While free software does make it possible to gain some confidence in running TLA-free code it does not make it a simple job. Just stating that you ' know the code my system was built on now' is like stating you 'know what you eat because you read the label on the can'. There might be more in that can than the label tells you...
> I trust you audited your compiler, assembler (et al) as well then? The C library? All device drivers? Your BIOS? Firmware on everything from your mouse and keyboard to that USB stick you just used?
yes. you can very much trust that. I appreciate that you've never decided to do an audit of GCC's, glibc's, or your kernel's source, but understand that others have. I am one of them.
As for any binary blobs/firmware I can't peek into, that's why I have software [1] running on the gateway to see if anything phones home. So far, nothing has. If it's not communicating with anyone, I can be reasonably sure it isn't compromising my security.
Also, your reply was almost entirely an argument from incredulity [2], a logical fallacy.
OK, not to be the devil's advocate... but why are you so sure that nothing phones home? The mere fact that nothing on your network connects to https://bigbrother.com/snoop.php?suspectname=aclevernickname... is not solid proof of nothing phoning home. There are many ways of communication over a network, are you sure you check all of them?
If your answer is 'yes'... you should check again :-)
As to you having 'audited' all code running on your network, I can flatly state I don't believe it. I don't doubt you'll have looked over the source for a part of it but there is a difference between 'looking over code' and 'auditing code'. Take the Linux kernel for an example: as of 2013, the Linux 3.10 release had 15,803,499 lines of code (source: Wikipedia:Linux_kernel). Linux for Workgroups has even more. Glibc is good for another 1,188,385 lines of code (source: http://www.ohloh.net/p/glibc). The gcc collection spans 6,242,908 lines (source: http://www.ohloh.net/p/gcc). These are only those projects you mentioned (' I appreciate that you've never decided to do an audit of GCC's, glibc's, or your kernel's source, but understand that others have. I am one of them.').

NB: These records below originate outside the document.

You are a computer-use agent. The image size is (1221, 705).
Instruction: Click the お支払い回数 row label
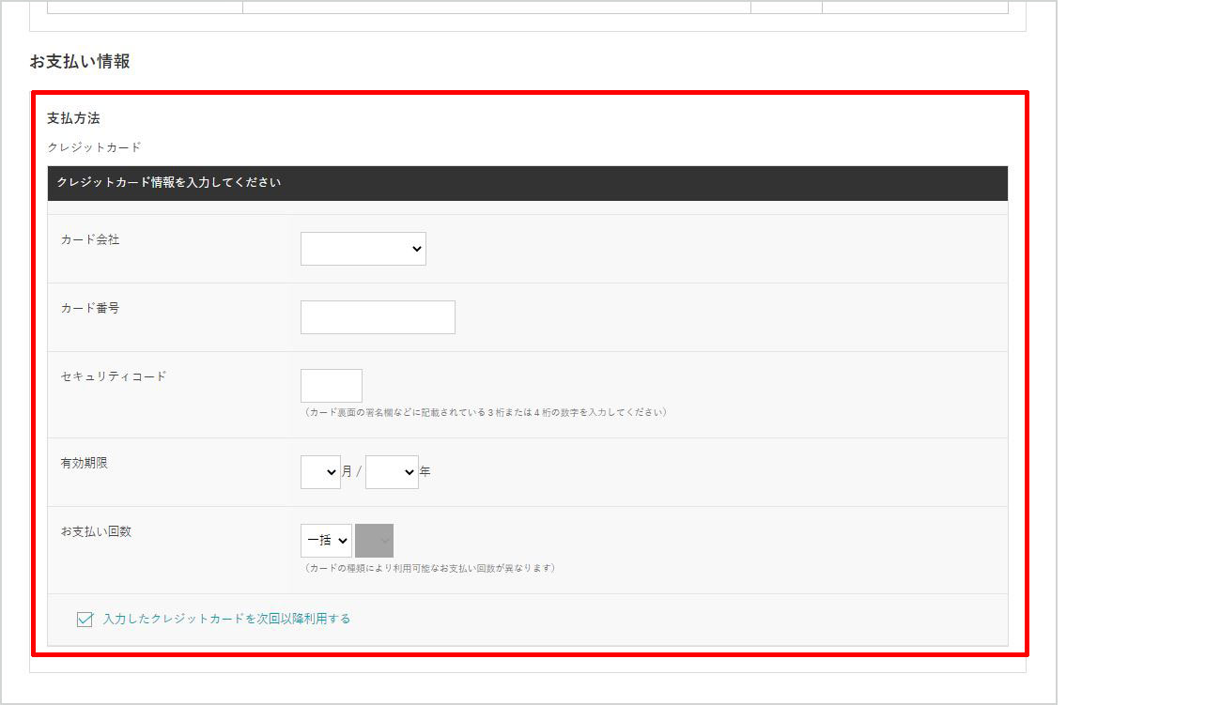[x=96, y=531]
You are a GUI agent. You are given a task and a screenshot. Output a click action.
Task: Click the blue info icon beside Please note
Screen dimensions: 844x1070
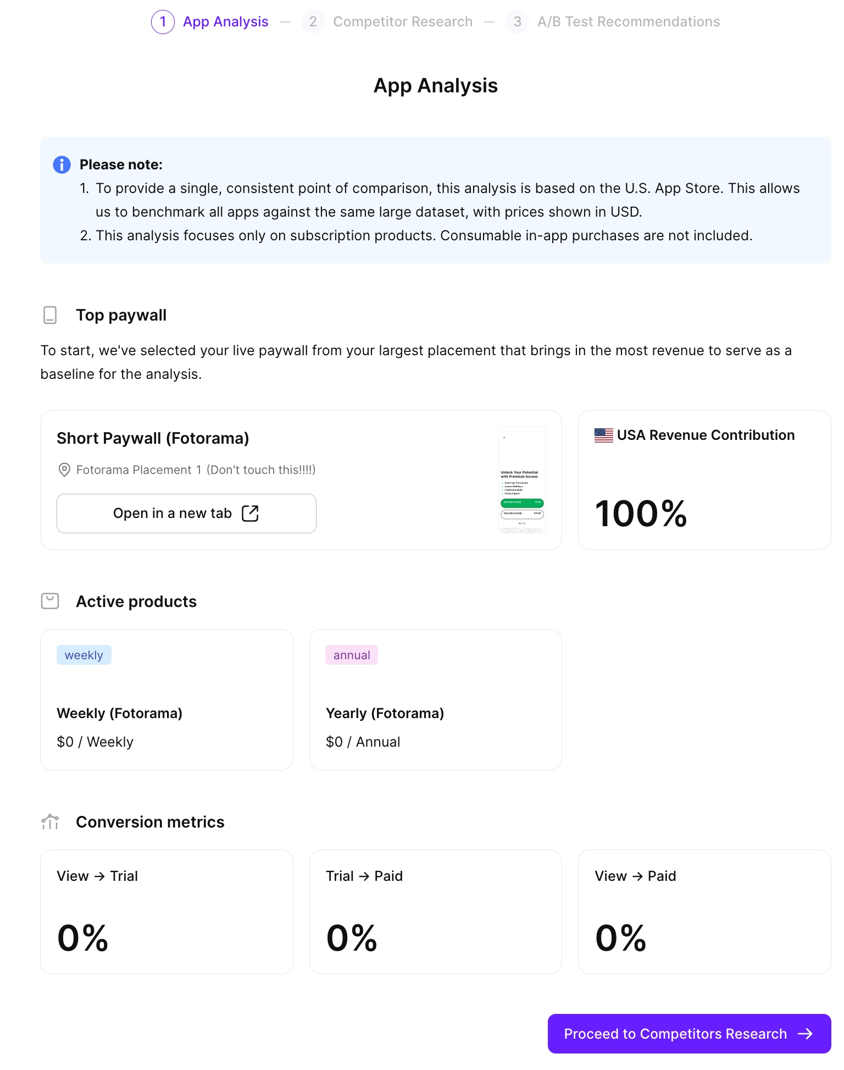coord(62,164)
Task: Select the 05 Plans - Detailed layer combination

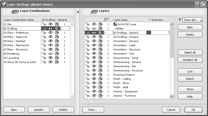Action: [14, 41]
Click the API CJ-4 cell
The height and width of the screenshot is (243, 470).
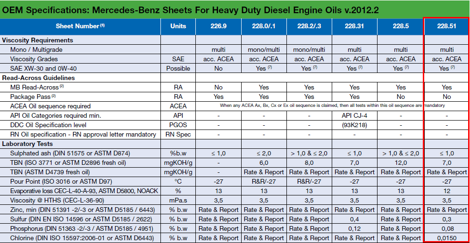354,115
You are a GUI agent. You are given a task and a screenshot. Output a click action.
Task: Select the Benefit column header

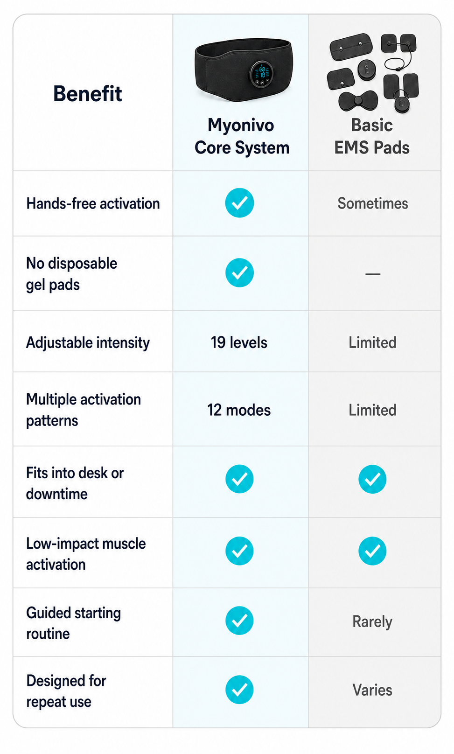[88, 94]
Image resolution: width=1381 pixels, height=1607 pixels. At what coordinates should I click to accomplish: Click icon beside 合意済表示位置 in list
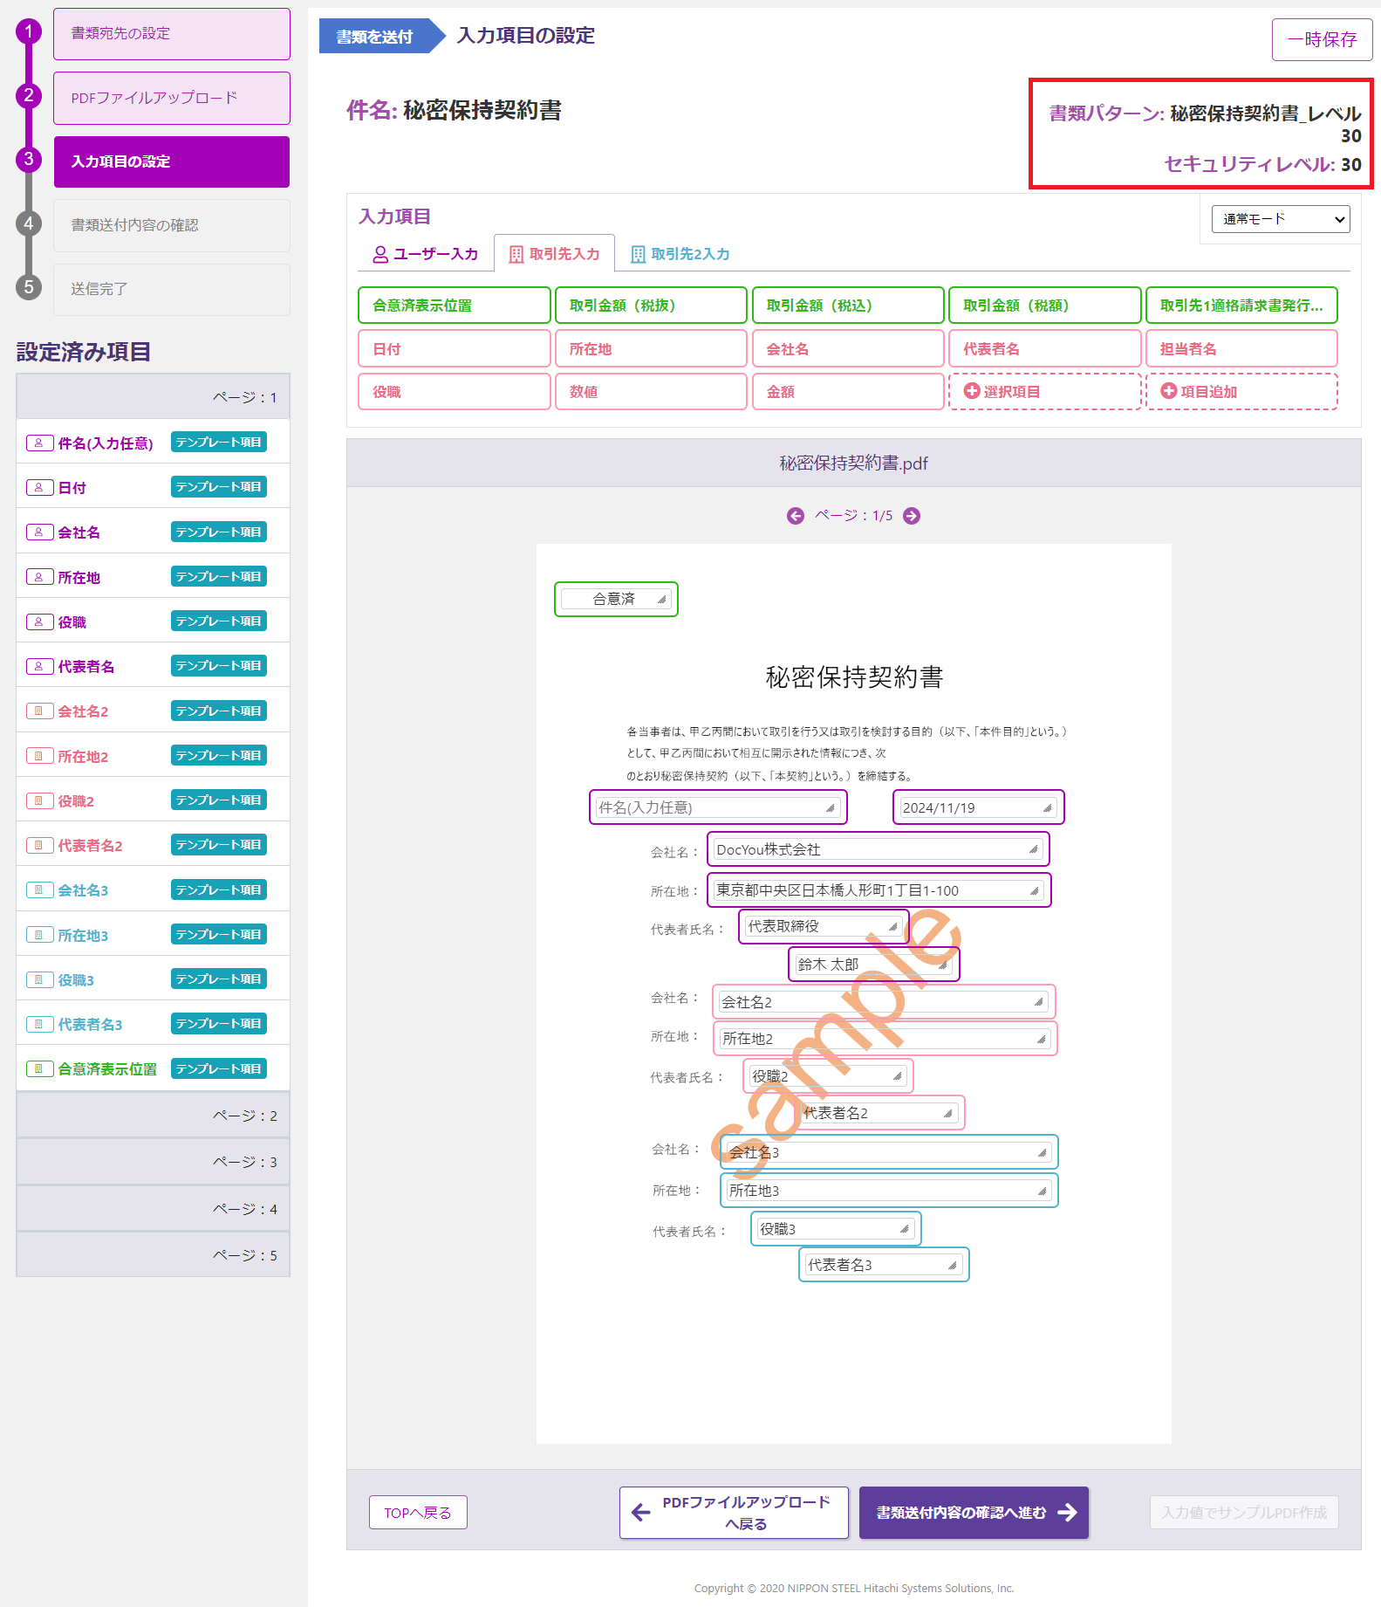[x=39, y=1068]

Understand that an individual who claims to have audited all code on his or her network does not come across like someone who grasps the magnitude of the effort s/he claims to have conquered. This individual either has superhuman powers and unlimited time, or the individual overestimates the efficacy of his or her 'auditing' efforts.
While free software does make it possible to gain some confidence in running TLA-free code it does not make it a simple job. Just stating that you ' know the code my system was built on now' is like stating you 'know what you eat because you read the label on the can'. There might be more in that can than the label tells you...